Ich stehe neuerdings unter Hausarrest, wobei neuerdings nicht ganz richtig. Schon einige Zeit kann ich meine Hütte in den Schluchten des Balkans nicht mehr verlassen. Immer, wenn ich es versuche, werde ich sogleich von den drei ewig bellenden und Zähne fletschenden Hunden meines Nachbarn angegriffen, die mir ans Leder wollen, ganz ohne Spritze. Bin ich in meiner Hütte, laufen sie permanent um diese herum und registrieren jede meiner Bewegungen. Nur wenn ich mich nicht bewege, in meiner eigenen Hütte wohlgemerkt, setzt für Sekunden ihr Bellen aus.
Will ich meine Hütte verlassen, muss ich meinen Bürgermeister anrufen, der sich mit Hunden auskennt. Meine Nachbarn gehen tagsüber ihren Geschäften nach, so wie jeder Bulgare dies tut, will er irgendwie überleben. Sie kann ich also nicht anrufen, denn das würde möglicherweise ihr Überleben gefährden. Spreche ich sie am Abend auf ihre Hunde an, glauben sie mir nicht, weil sich ihre drei Bestien dann in liebe Streicheltiere verwandelt haben. Natürlich nur in der Hoffnung, nun endlich etwas zu fressen zu bekommen, nachdem ihre Jagd am Tage erfolglos geblieben war.
Hier, also beim Umgang mit seinen Tieren, ich hatte das schon mal erwähnt, ist beim Bulgaren der Nazi versteckt. Am liebsten würde ich die Hunde meines Nachbarn irgendwo im Wald anbinden. Dann wäre aber der Nazi immer noch am Leben. Schlage ich den Nazi tot, hätte ich trotzdem noch Hausarrest, weil die drei ewig bellenden und Zähne fletschenden Bestien weiterhin um meine Hütte schleichen würden.

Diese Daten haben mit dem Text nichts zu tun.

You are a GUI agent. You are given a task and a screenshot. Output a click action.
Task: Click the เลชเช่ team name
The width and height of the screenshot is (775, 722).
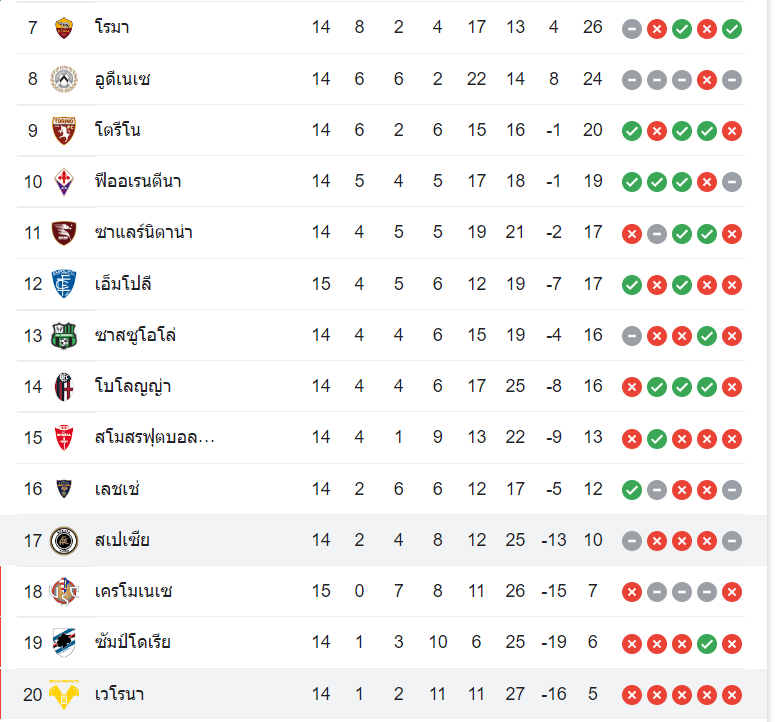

Eigentlich hatte ich gehofft, dass der Sohn meiner Nachbarn irgendwann seinen Eltern an die Gurgel geht, was aber bisher nicht passiert ist. Dazu muss man wissen, dass meine Nachbarn liebe nette Menschen sind, sieht man davon ab, dass sie in Sachen Haustiere Nazis sind. Der Mann, ein pensionierter Polizist und kaum älter als ich, ist sogar so nett, dass er seine Frau immer und überall als „Chefin“ bezeichnet.
Es ist aber nicht nur seine „Chefin“, sondern auch meine. Wenn ich es dann doch mal geschafft habe, meine Hütte zu verlassen, fragt mich die „Chefin“ bei meiner Rückkehr immer, wo ich gewesen sei. Sie ist sich sicher, dass ich eine andere Frau habe, und dass sie alles meiner Frau erzählen würde. Ich sage dann immer, dass ich nicht eine andere Frau habe, sondern fünf, aber dass sie bitte nichts meiner Frau erzählen soll, weil ich eigentlich schwul bin.
Jetzt kann man sich sicherlich vorstellen, wie sowohl ihr Mann, aber vor allem ihr Sohn unter der „Chefin“ zu leiden haben. Ihr Mann, der pensionierte Polizist, macht alles, was seine „Chefin“ will und lebt damit sehr gut. Der schizophrene Sohn ist medikamentös ruhig gestellt, weswegen er seine Eltern noch nicht umgebracht hat, so vermute ich.
Das mit den Medikamenten könnte auch eine Möglichkeit für die Hunde sein, fällt mir gerade ein. Mir persönlich fehlt das Geld für Medikamente, aber ich werde gleich mal meinen Bürgermeister fragen, der sich wie gesagt mit Hunden auskennt. Mein Bürgermeister hat mir nämlich versprochen vorbeizukommen, damit ich mal rauskomme aus dem Hausarrest, auch damit ich diesen Text veröffentlichen kann.